The protection of your privacy and Personal Data is an important concern to which each Gravotech entity (also known as, “Gravotech”, or “we” or “us”) pays special attention. Gravotech is committed to protecting the rights of individuals in compliance with the General Data Protection Regulation (reference EU2016/679) (the “GDPR”).
- the Personal Data we may collect during our relationship, how we collect, use, protect and transfer your Personal Data
- how you can control the processing and disclosure of your Personal Data
What is Personal Data?
Personal Data means any information relating to an identified or identifiable data subject (you).
What Personal Data do we use?
During our business relationship or while visiting our website, Gravotech may collect and process:
- some Personal Data (e.g. your name, email address, phone number, etc.) you provide us with, for example by filling out one of our contact form or when subscribing to our newsletter
What can be the purpose(s) of your Personal Data processing?
Each time Gravotech collects your Personal Data you will be informed about the purpose(s) of such processing. Your Personal Data may be used for purposes such as communication, marketing and promotional purposes, legal compliance, business relationship management or accounting.
What is the basis for processing of your Personal Data?
The legal basis for the processing of your Personal Data are:
- your consent (e.g. while subscribing to our newsletter)
- legitimate interest (e.g for invoicing purpose)
- contract obligations or legal obligations (e.g. for training purpose)
Who will receive your Personal Data?
We and eventually Gravotech’s data processor(s), on a need-to-know basis, will receive your Personal Data for the purpose(s) you have been informed of.
Will your Personal Data be transferred to a third country/region outside the European Union?
We may transfer, on a need-to know basis, your Personal Data within Gravotech Group and to related third parties (including data processor). These companies may be located outside the European Union. This transfer is subject to appropriate safeguards, notably the respect of the Gravotech code of conduct and the enforcement of standard data protection clauses.
For how long will your Personal Data be stored?
We process and store your Personal Data as long as it is required to meet our business relationship’s or statutory’s obligations. If your Personal Data is no longer required for the performance of our obligations, this will be erased on a regular basis unless further processing is necessary, for instance, for preserving particular evidence under the GDPR, or in the context of legal statutes of limitation.

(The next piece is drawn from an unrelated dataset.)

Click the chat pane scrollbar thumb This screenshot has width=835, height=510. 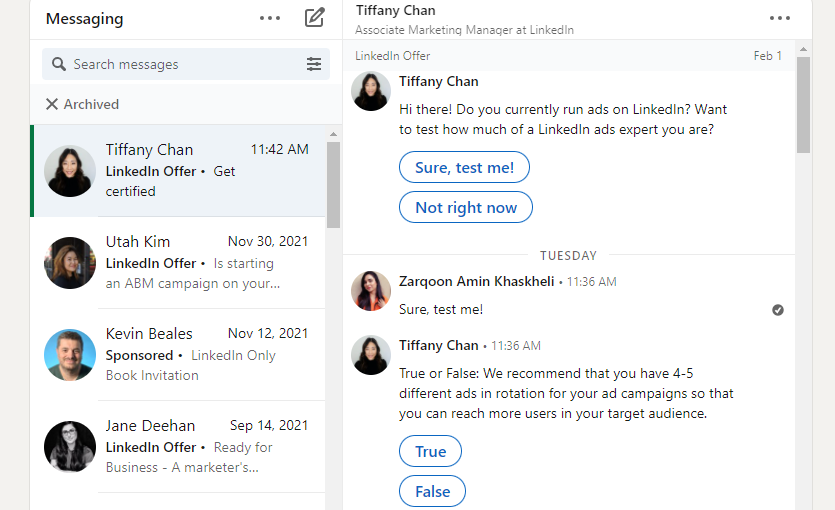803,104
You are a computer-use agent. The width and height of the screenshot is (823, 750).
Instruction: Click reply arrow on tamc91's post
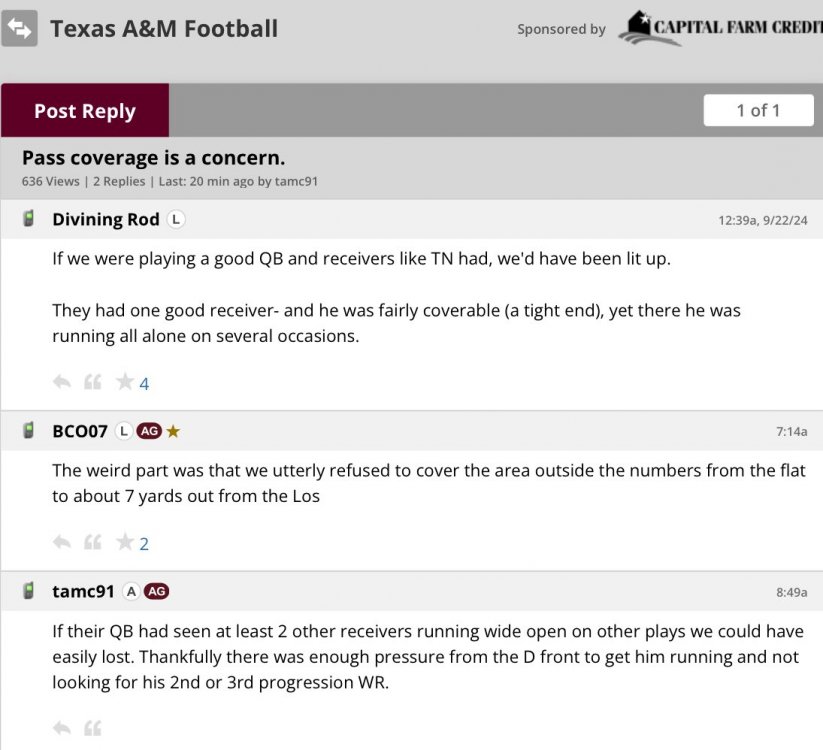[62, 727]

We use technical and organisational security measures in order to protect the Personal Data we have under our control against accidental or intentional manipulation, loss, destruction and against access by unauthorised persons.
What are your rights and how to exercise them?
You may at any time exercise your rights:
- to access: you have the right to know what the Personal Data are concerning you and as to whether or not your Personal Data is being processed by us (Article 15 of the GDPR)
- to rectification: you have the right to change any inaccurate Personal Data concerning you (Article 16 of the GDPR)
- to erasure: you have the right for your Personal Data to be erased (Article 17 of the GDPR)
- to restriction of the processing when applicable (Article 18 of the GDPR)
- to data portability (Article 20 of the GDPR)
- to object when applicable (Article 21 of the GDPR)
- to withdraw consent (Article 7 of the GDPR)
- To this effect, please contact Gravotech either by email at the following address: firstname.lastname@example.org or by writing to the address below, enclosing a copy of an appropriate document evidencing your identity.
466 rue des Mercières
Can I ask for assistance to the competent authorities?
In case of dispute or for any question, you have the possibility to lodge a claim with the CNIL or your local national Data Protection Authority.